A 10-minute read at [`docs/architecture.md`](docs/architecture.md). In one diagram:

```
                              CLI (Typer)
                                  │
                                  ▼
     ┌────────────────────────────────────────────────────────┐
     │                       commands/                        │
     │   provision  destroy  ls/show  doctor  snapshot.*      │
     │   metrics  capacity  key.*  state.*  ssh/psql          │
     └─────────┬───────────────┬──────────────┬───────────────┘
               │               │              │
               ▼               ▼              ▼
       ┌───────────────┐  ┌────────┐   ┌─────────────┐
       │  providers/   │  │  kms/  │   │   state/    │
       │  base.py ABC  │  │  base  │   │  schema +   │
       │  hetzner.py   │  │  local │   │  store      │
       │  aws.py       │  │  *_kms │   │  (locks)    │
       │  gcp.py       │  │  vault │   └─────────────┘
       │  azure.py     │  └────────┘
       │  digitalocean.py│
       │  linode.py    │       │
       │  mock.py      │       │
       └──────┬────────┘       │
              │                │
              ▼                ▼
       ┌───────────────┐   ┌────────────────┐
       │  _shell.py    │   │  remote/       │
       │  (subprocess) │   │  ssh, scripts/ │
       └───────────────┘   └────────────────┘
```

Concrete providers shell out to the official CLI (`hcloud`, `aws`, …).

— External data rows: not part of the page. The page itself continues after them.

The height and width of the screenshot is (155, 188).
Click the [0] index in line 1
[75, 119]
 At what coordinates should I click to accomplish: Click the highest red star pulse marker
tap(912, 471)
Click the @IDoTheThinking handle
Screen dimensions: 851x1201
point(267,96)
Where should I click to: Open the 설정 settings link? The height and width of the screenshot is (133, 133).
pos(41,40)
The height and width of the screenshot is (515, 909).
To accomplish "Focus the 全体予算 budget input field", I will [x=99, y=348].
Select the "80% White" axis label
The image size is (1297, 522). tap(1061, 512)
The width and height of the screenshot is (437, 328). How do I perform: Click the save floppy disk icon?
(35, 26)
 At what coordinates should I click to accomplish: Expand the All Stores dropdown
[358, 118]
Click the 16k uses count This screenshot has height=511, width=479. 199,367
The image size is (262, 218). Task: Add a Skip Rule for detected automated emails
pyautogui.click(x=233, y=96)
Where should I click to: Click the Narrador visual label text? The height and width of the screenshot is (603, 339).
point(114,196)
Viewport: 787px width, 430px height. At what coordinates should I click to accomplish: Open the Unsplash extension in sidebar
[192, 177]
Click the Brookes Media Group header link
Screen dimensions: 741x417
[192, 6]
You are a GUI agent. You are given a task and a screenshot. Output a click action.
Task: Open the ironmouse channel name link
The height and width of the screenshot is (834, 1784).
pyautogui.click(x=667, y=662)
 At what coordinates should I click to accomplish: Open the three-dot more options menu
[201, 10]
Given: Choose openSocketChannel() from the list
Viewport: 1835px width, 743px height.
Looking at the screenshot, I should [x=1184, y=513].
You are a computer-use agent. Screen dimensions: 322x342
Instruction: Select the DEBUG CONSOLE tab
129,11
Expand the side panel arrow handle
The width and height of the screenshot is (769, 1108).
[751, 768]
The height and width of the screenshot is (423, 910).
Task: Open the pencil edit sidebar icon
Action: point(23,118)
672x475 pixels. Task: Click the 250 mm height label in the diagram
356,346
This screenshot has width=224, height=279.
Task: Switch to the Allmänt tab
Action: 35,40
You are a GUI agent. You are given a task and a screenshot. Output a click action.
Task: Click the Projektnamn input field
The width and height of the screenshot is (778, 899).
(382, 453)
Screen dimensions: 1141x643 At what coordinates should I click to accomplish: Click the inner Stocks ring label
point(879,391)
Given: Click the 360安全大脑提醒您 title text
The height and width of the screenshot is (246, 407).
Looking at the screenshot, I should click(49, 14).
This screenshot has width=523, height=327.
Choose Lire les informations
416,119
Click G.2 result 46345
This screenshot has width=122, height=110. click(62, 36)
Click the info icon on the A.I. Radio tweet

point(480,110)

Concrete KMS backends extend `EnvelopeKMSBackend` for cloud-KMS or `KMSBackend` directly for local. Server-side scripts are Jinja templates rendered at runtime so they're independently auditable.

## Development

```sh
git clone https://github.com/inkress/pgforge
cd pgforge
python3 -m venv .venv && source .venv/bin/activate
pip install -e '.[dev]'
pytest                  # 63 tests, < 1 s
ruff check src tests
mypy src                # optional, type-strict in /src
```

Try the full end-to-end flow against the built-in mock provider — no cloud account needed:

```sh
export PGFORGE_HOME=/tmp/pgforge-demo
export PGFORGE_MOCK_STATE=/tmp/pgforge-demo/mock-world.json

pgforge --dry-run provision demo --provider mock --server srv-1 --size 10 --kms local
pgforge snapshot create demo --quiesce
pgforge snapshot ls demo
pgforge ls
pgforge --dry-run destroy demo --force
```

For real-cloud integration tests (gated, costs money):

```sh
PGFORGE_INTEGRATION=1 pytest -m integration
```

## Contributing

PRs welcome. Especially valuable:

- Real-cloud integration test runs for AWS / GCP / Azure / DigitalOcean / Linode.
- Issues with full error output (`pgforge --verbose --verbose <cmd>` to get debug logging).
- New KMS backends — add to `src/pgforge/kms/` extending `EnvelopeKMSBackend`.
- Provider tweaks where the cloud CLI's JSON shape has drifted.

See [`CONTRIBUTING.md`](CONTRIBUTING.md) for development setup, coding conventions, and the PR review bar.

## License

[MIT](LICENSE). Use it, fork it, ship it.